We found that surprisingly, children as young as age 4 viewed morally bad people as less happy than morally good people, even if the characters all have positive subjective states

Yang, F., Knobe, J., & Dunham, Y. (2021). Happiness is from the soul: The nature and origins of our happiness concept. Journal of Experimental Psychology: General, 150(2), 276–288, Jan 2021. https://doi.org/10.1037/xge0000790

Rolf Degen's take: Rolf Degen on Twitter: "Even at young age, children proceed from the assumption that bad people are not happy. https://t.co/ae5VyZyma4 https://t.co/Ky4uX2sLbc"

Abstract: What is happiness? Is happiness about feeling good or about being good? Across 5 studies, we explored the nature and origins of our happiness concept developmentally and cross-linguistically. We found that surprisingly, children as young as age 4 viewed morally bad people as less happy than morally good people, even if the characters all have positive subjective states (Study 1). Moral character did not affect attributions of physical traits (Study 2) and was more powerfully weighted than subjective states in attributions of happiness (Study 3). Moreover, moral character but not intelligence influenced children and adults’ happiness attributions (Study 4).
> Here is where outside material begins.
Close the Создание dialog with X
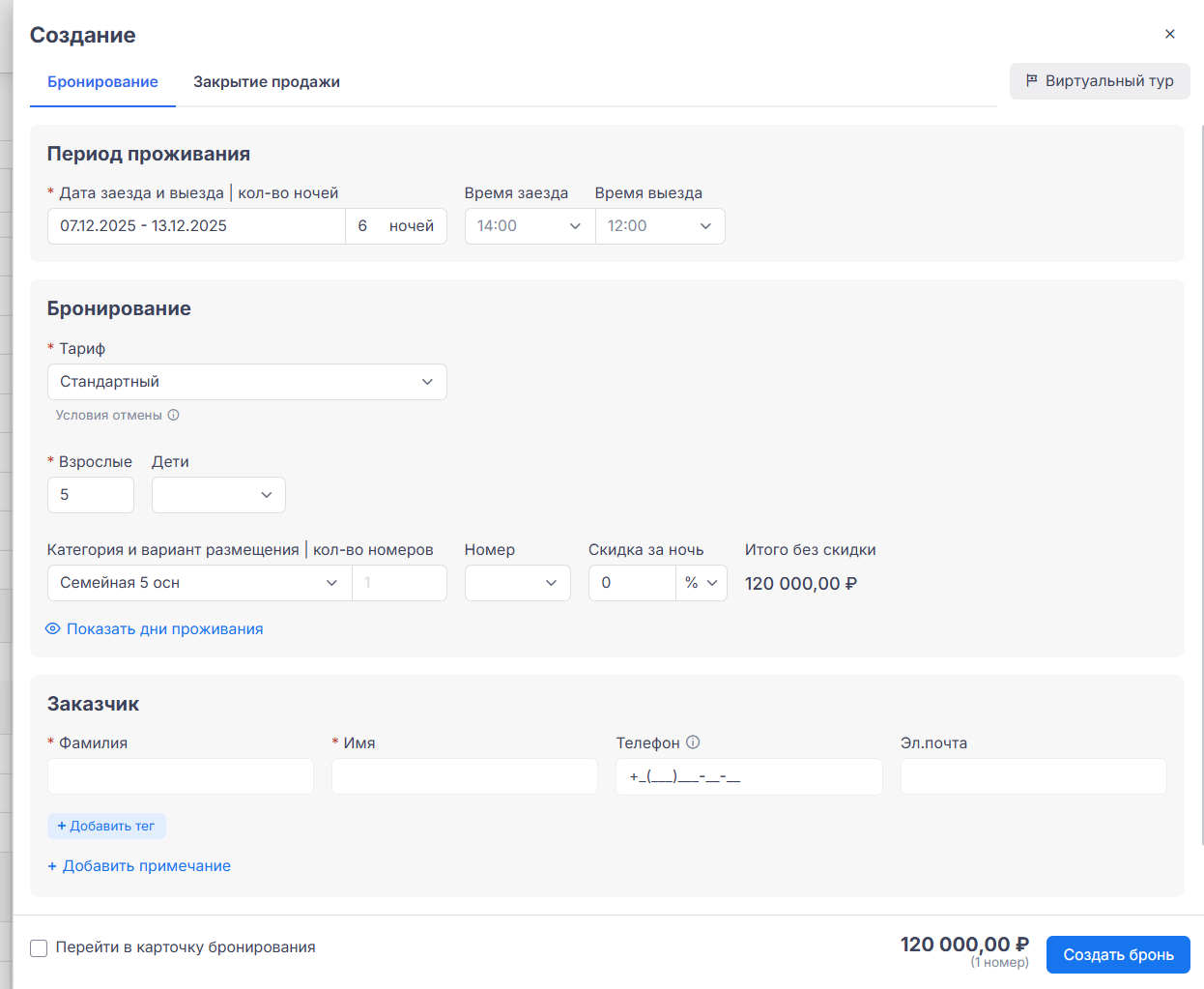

Finally, Chinese people responded similarly when attributing happiness with 2 words, despite one (“Gao Xing”) being substantially more descriptive than the other (“Kuai Le”) (Study 5). Therefore, we found that moral judgment plays a relatively unique role in happiness attributions, which is surprisingly early emerging and largely independent of linguistic and cultural influences, and thus likely reflects a fundamental cognitive feature of the mind.